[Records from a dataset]
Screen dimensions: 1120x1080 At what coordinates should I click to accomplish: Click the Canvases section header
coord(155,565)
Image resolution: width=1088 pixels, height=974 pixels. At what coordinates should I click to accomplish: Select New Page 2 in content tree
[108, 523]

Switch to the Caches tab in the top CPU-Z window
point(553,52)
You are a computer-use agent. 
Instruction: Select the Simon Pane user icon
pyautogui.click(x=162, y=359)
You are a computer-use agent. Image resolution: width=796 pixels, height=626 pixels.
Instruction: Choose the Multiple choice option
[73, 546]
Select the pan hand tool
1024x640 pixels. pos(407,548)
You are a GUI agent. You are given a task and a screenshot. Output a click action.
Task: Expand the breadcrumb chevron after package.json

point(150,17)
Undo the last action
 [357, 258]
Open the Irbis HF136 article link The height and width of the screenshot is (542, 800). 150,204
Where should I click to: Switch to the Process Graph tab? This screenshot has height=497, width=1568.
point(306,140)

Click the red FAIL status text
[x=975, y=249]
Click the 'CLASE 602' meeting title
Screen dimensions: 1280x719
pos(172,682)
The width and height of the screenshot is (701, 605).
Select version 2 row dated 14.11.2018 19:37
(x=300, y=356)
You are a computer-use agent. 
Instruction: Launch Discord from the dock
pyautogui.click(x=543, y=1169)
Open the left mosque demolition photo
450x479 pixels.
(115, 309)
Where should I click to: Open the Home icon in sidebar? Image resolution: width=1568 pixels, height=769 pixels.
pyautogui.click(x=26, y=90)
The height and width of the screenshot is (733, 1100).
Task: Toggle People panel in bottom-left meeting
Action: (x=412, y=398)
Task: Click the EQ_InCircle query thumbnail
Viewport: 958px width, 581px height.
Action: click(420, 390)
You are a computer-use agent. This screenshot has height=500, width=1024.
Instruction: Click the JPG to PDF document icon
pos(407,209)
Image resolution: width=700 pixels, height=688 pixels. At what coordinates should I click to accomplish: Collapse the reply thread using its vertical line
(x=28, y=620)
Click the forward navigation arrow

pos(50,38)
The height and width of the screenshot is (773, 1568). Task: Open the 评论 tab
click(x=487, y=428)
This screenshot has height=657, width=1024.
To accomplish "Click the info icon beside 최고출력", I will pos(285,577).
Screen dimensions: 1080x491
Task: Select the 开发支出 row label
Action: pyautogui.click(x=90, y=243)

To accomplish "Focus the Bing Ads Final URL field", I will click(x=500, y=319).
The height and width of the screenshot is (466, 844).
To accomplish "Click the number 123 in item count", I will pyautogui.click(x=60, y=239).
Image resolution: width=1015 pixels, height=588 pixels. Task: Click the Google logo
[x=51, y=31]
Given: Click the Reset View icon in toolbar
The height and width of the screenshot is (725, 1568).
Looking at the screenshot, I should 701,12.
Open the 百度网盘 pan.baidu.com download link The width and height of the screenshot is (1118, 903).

_Given exercise_
Rewrite the records above, putting "desktop agent" wherever "computer-use agent" appears and keeping everything else the same.

_Expected output_
Screen dimensions: 1120x1080 At what coordinates should I click to accomplish: Click the Canvases section header
coord(155,565)
Image resolution: width=1088 pixels, height=974 pixels. At what coordinates should I click to accomplish: Select New Page 2 in content tree
[108, 523]

Switch to the Caches tab in the top CPU-Z window
point(553,52)
You are a desktop agent. 
Instruction: Select the Simon Pane user icon
pyautogui.click(x=162, y=359)
You are a desktop agent. Image resolution: width=796 pixels, height=626 pixels.
Instruction: Choose the Multiple choice option
[73, 546]
Select the pan hand tool
1024x640 pixels. pos(407,548)
You are a GUI agent. You are given a task and a screenshot. Output a click action.
Task: Expand the breadcrumb chevron after package.json

point(150,17)
Undo the last action
 [357, 258]
Open the Irbis HF136 article link The height and width of the screenshot is (542, 800). 150,204
Where should I click to: Switch to the Process Graph tab? This screenshot has height=497, width=1568.
point(306,140)

Click the red FAIL status text
[x=975, y=249]
Click the 'CLASE 602' meeting title
Screen dimensions: 1280x719
pos(172,682)
The width and height of the screenshot is (701, 605).
Select version 2 row dated 14.11.2018 19:37
(x=300, y=356)
You are a desktop agent. 
Instruction: Launch Discord from the dock
pyautogui.click(x=543, y=1169)
Open the left mosque demolition photo
450x479 pixels.
(115, 309)
Where should I click to: Open the Home icon in sidebar? Image resolution: width=1568 pixels, height=769 pixels.
pyautogui.click(x=26, y=90)
The height and width of the screenshot is (733, 1100).
Task: Toggle People panel in bottom-left meeting
Action: (x=412, y=398)
Task: Click the EQ_InCircle query thumbnail
Viewport: 958px width, 581px height.
Action: click(420, 390)
You are a desktop agent. This screenshot has height=500, width=1024.
Instruction: Click the JPG to PDF document icon
pos(407,209)
Image resolution: width=700 pixels, height=688 pixels. At what coordinates should I click to accomplish: Collapse the reply thread using its vertical line
(x=28, y=620)
Click the forward navigation arrow

pos(50,38)
The height and width of the screenshot is (773, 1568). Task: Open the 评论 tab
click(x=487, y=428)
This screenshot has height=657, width=1024.
To accomplish "Click the info icon beside 최고출력", I will pos(285,577).
Screen dimensions: 1080x491
Task: Select the 开发支出 row label
Action: pyautogui.click(x=90, y=243)

To accomplish "Focus the Bing Ads Final URL field", I will click(x=500, y=319).
The height and width of the screenshot is (466, 844).
To accomplish "Click the number 123 in item count", I will pyautogui.click(x=60, y=239).
Image resolution: width=1015 pixels, height=588 pixels. Task: Click the Google logo
[x=51, y=31]
Given: Click the Reset View icon in toolbar
The height and width of the screenshot is (725, 1568).
Looking at the screenshot, I should 701,12.
Open the 百度网盘 pan.baidu.com download link The width and height of the screenshot is (1118, 903).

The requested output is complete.